Cette offre dont il n’est pas allégué qu’elle était manifestement insuffisante constitue l’assiette et le terme de la sanction.
La société Wakam sera ainsi condamnée à payer à Mme [E] les intérêts au double du taux de l’intérêt légal sur le montant de l’offre la concernant effectuée le 24 janvier 2022, avant imputation de la créance des tiers payeurs et déduction des provisions versées, à compter du 12 septembre 2020 et jusqu’au 24 janvier 2022.
Sur les demandes annexes
Les dispositions du jugement relatives aux dépens et aux frais irrépétibles doivent être confirmées.
La société Wakam qui succombe partiellement dans ses prétentions et qui est tenue à indemnisation supportera la charge des dépens d’appel .

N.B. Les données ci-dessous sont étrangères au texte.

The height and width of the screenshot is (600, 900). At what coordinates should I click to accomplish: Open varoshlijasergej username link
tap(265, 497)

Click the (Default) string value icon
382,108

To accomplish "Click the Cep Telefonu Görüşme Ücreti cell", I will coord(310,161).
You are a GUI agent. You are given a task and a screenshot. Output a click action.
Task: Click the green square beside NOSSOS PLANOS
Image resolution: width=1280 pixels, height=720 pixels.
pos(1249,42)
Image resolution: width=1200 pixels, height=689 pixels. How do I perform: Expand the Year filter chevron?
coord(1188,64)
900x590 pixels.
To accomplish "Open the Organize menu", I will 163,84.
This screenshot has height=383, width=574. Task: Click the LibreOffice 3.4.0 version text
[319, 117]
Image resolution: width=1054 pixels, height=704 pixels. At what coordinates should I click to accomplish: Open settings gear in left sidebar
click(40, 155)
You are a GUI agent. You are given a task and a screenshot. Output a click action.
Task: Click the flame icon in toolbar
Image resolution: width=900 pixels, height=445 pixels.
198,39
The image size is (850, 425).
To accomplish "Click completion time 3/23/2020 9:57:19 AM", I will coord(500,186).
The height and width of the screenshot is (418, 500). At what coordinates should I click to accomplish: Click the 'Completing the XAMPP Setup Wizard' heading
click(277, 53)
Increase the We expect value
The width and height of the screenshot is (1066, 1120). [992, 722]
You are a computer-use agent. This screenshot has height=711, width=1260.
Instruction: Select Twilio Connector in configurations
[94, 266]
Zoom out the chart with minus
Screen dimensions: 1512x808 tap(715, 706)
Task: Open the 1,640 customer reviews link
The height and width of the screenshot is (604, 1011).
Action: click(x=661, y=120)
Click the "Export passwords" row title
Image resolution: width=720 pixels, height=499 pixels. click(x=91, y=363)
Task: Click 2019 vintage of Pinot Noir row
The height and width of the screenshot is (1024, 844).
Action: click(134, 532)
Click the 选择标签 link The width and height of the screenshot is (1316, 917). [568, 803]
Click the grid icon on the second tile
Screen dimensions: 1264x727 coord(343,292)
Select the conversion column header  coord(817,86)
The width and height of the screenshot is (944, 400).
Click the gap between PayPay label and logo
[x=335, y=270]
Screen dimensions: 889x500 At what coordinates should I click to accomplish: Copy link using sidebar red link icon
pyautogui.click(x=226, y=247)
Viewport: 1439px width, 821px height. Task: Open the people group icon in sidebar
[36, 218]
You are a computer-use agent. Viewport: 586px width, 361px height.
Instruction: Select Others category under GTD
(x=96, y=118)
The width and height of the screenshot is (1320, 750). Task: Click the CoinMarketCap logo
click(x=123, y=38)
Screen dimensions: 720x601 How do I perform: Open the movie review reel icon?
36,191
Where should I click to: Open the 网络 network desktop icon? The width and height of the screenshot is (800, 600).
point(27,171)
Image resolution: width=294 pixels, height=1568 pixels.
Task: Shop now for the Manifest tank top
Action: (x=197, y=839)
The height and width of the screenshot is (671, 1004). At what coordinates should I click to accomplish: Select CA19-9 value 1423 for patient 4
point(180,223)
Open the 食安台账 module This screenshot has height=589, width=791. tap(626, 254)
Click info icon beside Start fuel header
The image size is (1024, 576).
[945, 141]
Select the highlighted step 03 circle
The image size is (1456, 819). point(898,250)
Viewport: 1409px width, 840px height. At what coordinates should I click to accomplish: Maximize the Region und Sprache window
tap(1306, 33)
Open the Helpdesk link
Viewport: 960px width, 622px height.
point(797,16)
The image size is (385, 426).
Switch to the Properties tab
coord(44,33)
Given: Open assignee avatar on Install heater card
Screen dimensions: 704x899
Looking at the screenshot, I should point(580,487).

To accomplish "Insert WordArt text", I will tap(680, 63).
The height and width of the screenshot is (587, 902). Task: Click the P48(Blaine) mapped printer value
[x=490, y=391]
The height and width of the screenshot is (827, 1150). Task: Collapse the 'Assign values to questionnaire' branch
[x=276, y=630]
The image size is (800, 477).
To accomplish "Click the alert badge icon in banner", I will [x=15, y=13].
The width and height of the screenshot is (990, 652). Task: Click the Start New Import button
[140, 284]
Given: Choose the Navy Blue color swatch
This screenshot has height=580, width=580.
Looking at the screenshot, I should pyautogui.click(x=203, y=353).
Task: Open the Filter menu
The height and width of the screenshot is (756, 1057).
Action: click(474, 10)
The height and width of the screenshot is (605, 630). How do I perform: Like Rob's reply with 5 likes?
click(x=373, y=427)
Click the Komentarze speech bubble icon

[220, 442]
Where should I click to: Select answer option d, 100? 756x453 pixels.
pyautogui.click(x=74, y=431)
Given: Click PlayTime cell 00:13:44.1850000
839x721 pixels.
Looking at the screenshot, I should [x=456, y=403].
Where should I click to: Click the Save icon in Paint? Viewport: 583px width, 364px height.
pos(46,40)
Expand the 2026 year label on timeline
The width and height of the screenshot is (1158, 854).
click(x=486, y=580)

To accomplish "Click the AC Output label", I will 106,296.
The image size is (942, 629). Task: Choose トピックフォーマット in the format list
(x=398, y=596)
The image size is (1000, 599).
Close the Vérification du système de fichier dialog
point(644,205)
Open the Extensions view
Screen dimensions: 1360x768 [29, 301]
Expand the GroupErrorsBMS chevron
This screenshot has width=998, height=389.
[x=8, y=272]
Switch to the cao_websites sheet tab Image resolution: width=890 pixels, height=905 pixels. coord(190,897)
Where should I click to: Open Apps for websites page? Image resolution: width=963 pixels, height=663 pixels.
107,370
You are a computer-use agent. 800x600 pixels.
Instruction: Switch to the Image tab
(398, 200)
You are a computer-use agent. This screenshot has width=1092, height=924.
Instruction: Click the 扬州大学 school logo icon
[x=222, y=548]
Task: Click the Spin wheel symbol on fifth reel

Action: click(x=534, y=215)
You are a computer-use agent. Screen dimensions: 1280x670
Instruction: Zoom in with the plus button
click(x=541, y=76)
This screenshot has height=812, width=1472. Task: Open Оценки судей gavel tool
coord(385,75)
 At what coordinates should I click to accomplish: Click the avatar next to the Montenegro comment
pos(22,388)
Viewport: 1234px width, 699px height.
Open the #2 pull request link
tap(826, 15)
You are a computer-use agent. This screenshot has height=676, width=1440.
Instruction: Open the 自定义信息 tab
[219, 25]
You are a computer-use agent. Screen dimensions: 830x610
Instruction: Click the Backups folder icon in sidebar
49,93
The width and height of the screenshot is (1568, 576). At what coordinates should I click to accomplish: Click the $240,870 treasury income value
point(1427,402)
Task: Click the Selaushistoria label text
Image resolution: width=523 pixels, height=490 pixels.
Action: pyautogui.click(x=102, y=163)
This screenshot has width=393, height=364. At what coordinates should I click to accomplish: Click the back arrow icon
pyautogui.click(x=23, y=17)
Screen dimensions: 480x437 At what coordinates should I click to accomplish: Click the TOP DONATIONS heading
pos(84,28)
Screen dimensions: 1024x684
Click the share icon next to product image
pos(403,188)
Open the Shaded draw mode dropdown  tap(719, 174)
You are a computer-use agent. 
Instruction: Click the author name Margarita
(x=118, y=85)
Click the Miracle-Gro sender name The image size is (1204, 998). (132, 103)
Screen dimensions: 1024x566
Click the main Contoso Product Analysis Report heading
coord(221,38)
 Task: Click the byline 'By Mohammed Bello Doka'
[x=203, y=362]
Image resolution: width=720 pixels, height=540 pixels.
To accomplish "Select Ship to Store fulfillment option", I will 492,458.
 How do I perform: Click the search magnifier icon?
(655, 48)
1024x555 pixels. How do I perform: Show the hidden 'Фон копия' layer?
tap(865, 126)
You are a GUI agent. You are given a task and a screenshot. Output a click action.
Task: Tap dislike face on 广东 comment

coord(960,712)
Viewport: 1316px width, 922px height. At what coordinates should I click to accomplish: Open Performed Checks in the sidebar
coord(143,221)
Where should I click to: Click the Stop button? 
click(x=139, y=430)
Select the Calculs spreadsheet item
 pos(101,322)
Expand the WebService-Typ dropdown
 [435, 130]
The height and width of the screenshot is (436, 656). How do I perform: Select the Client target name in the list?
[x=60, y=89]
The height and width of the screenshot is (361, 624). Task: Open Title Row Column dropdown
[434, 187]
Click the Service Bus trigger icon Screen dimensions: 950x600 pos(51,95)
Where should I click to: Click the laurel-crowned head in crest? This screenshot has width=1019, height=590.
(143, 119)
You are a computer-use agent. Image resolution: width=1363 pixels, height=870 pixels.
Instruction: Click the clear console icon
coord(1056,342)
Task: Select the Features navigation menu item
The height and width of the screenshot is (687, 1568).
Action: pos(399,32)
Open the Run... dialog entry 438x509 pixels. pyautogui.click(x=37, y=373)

L’équité commande d’allouer en application de l’article 700 du code de procédure civile la somme de 3 000 euros à M. [Y] et celle de 1 000 euros à Mme [E] au titre des frais irrépétibles exposés devant la cour.
PAR CES MOTIFS
La cour, statuant publiquement, par arrêt réputé contradictoire, par mise à disposition au greffe,
— Infirme le jugement, en ce qu’il a :
*condamné la société Wakam, ancienne dénommée La Parisienne assurances, à payer à M. [Z] [Y], les sommes suivantes, en deniers ou quittance, provisions non déduites, avec intérêts au taux légal à compter de ce jour, en réparation des préjudices suivants :
— perte de gains professionnels : 64 202, 16 euros
— souffrances endurées : 28 000 euros
* débouté M. [Z] [Y] des demandes formées au titre des dépenses de santé,
— condamné la société Wakam à payer à Mme [R] [E] la somme de 2 000 euros au titre de son préjudice d’affection,
— Le confirme pour le surplus, dans les limites de l’appel,
Statuant à nouveau sur les points infirmés et y ajoutant,
— Condamne la société Wakam, ancienne dénommée La Parisienne assurances, à payer à M. [Z] [Y], les sommes suivantes, provisions et sommes versées au titre de l’exécution provisoire du jugement non déduites, en réparation des postes de préjudice ci-après :
— dépenses de santés actuelles : 850,35 euros
— frais divers : 1 340,28 euros
— perte de chance de gains professionnels actuels : 16 477,08 euros
— dépenses de santé futures : 276,14 euros
— perte de chance de gains professionnels futurs : 27 839,33 euros,
— Condamne la société Wakam, ancienne dénommée La Parisienne assurances, à payer à Mme [R] [E] la somme de 5 000 euros, provisions et sommes versées au titre de l’exécution provisoire du jugement non déduites, en réparation de son préjudice d’affection,
— Rejette la fin de non-recevoir soulevée par la société Wakam, anciennement dénommée La Parisienne assurances,
— Condamne la société Wakam, ancienne dénommée La Parisienne assurances, à payer à M. [Z] [Y] les intérêts au double du taux de l’intérêt légal sur le montant des indemnités allouées par le tribunal et par la cour, avant imputation de la créance des tiers payeurs et déduction des provisions allouées, à compter du 8 juin 2014 et jusqu’au 6 mars 2019, compte tenu des limites de la demande,
— Condamne la société Wakam, ancienne dénommée La Parisienne assurances, à payer à Mme [R] [E] les intérêts au double du taux de l’intérêt légal sur le montant de l’offre la concernant effectuée le 24 janvier 2022, avant imputation de la créance des tiers payeurs et déduction des provisions versées, à compter du 12 septembre 2020 et jusqu’au 24 janvier 2022,
— Condamne, en application de l’article 700 du code de procédure civile, la société Wakam, ancienne dénommée La Parisienne assurances, à payer à M. [Z] [Y] la somme de 3 000 euros et celle de 1 000 euros à Mme [R] [E] au titre des frais irrépétibles exposés en cause d’appel,
— Condamne la société Wakam, ancienne dénommée La Parisienne assurances aux dépens d’appel.